Los zaporogos se tomaron su tiempo, derrotaron y aniquilaron a su ejército y, como se muestra en el cuadro, tras la batalla respondieron a su carta en los siguientes términos
Oh sultán, demonio turco, hermano bastardo de Satanás, amigo y secretario de Lucifer. ¿Qué clase de caballero eres si no sabrías matar un erizo a culo desnudo? El demonio caga y tu ejército traga. Jamás podrás, hijo de puta, someter a los hijos de Cristo; no tememos a tus tropas, te combatiremos por tierra y por mar, púdrete.

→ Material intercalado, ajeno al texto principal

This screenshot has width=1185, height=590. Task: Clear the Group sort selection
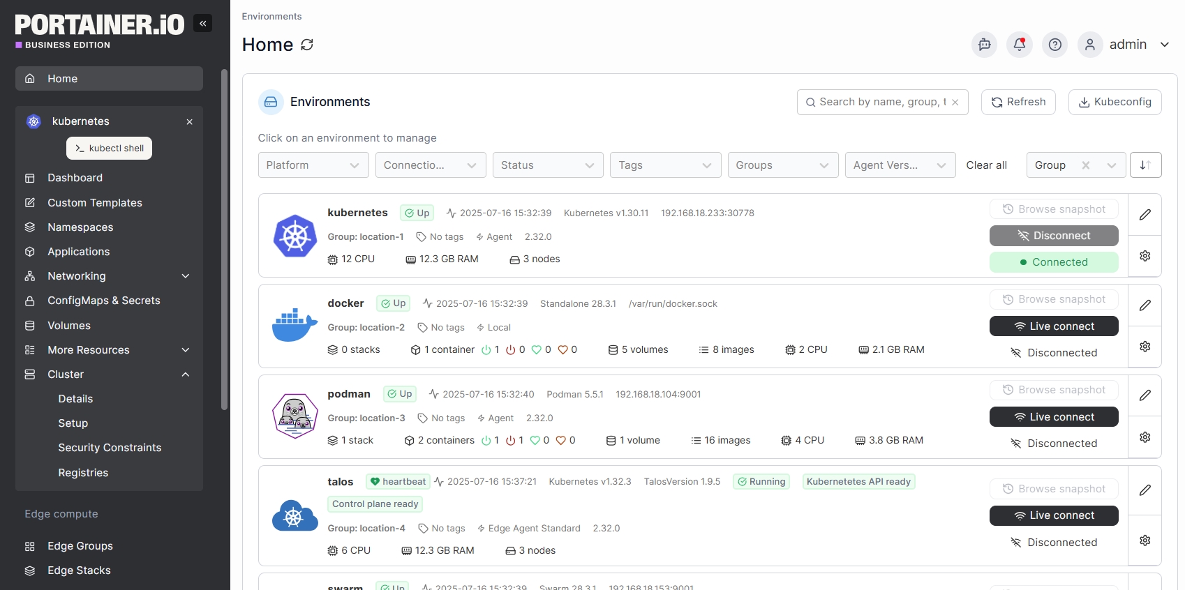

¡Sollastre babilónico, loco macedónico, palanganero de Jerusalén, follacabras de Alejandría, porquero del alto y bajo Egipto, cerdo armenio, ladrón de Podolia, catamita tártaro, verdugo de Kamyanéts, tonto del mundo y el inframundo, tonto ante Dios, tonto ante los hombres, nieto de la serpiente, verruga de nuestras pollas, cara de cerdo, culo de yegua, perro de matadero, vómito del Anticristo, que te follas a tu propia madre!
Nosotros, los zaporogos, declaramos, montón de mierda, que no eres digno ni de apacentar a nuestros cerdos. Para terminar, no sabemos la fecha ni tenemos calendario, pero la luna está en el cielo, es el año del Señor, y el mismo día es aquí que allá, así que bésanos el culo
Y ahora, es el momento de observar bien este cuadro y ver qué es lo que tiene de especial, lo que lo hace diferente a la mayor parte de las obras expuestas en este y cualquier otro museo. No os fijéis en los ropajes o las armas (elaborados con minuciosa gracia), ni en la composición. Fijaos en las caras, sólo en ellas.
¿No lo veis?
Cerrad los ojos. Escuchad
¿no las oís?
Carcajadas. Atronadoras.
Se están riendo
En los cuadros, sobre todo en los tipo histórico, como La Rendición de Breda o El Juramento del Juego de la Pelota, los protagonistas se muestran dignos, severos, quizás esbozando una sonrisa serena. En algunas obras como Los Borrachos, vemos risas, pero están vacías, es la risa sin sentido de quien ha embotado su mente.
Estos cosacos ni aparentan dignidad, ni están ebrios: se carcajean a mandíbula batiente, arremolinados alrededor de uno de ellos, quizás el único de toda la horda que sabe escribir, rivalizando por ver quien añade la mejor obscenidad al catálogo de improperios con los que responden a la emperifollada carta de su enemigo
Uno de ellos se sostiene la barriga con ambas manos mientras ríe estruendosamente. Delante de él, su compañero ya no puede más y se deja caer sobre la mesa, sofocado por las risotadas, llorando de la risa. No hay afectación ni decoro entre los reunidos, varios de los cuales lucen las heridas de la lucha reciente. Mañana enterrarán a sus muertos y llorarán su ausencia, pero hoy es hoy, y es el día de regocijarse y literalmente partirse de risa.
Esa carcajada es la clave del cuadro: no ríen porque hayan vencido a un ejército y puesto en ridículo a un imperio. Ríen porque nadie, y menos que nadie el pomposo Sultán, puede negarles la risa.
Se ríen porque son libres. Y Mehmet, en su lejano y lujoso palacio, no lo es.
Este cuadro era, paradójicamente, la obra favorita de Stalin, y digo paradójicamente porque Repin no habla de batallas ni de glorias, sino de libertad, de La Libertad, y encarnada como la enemiga más temible para el dictador del Kremlin
Que no os engañen con imágenes solemnes. La Libertad no es una mujer semidesnuda alzando una bandera guiando al pueblo a la batalla, ni una severa dama con una antorcha iluminando a la ciega Humanidad.
La Libertad es la carcajada. El derecho, conquistado al más alto de los precios, de reirte en la cara de los tiranos.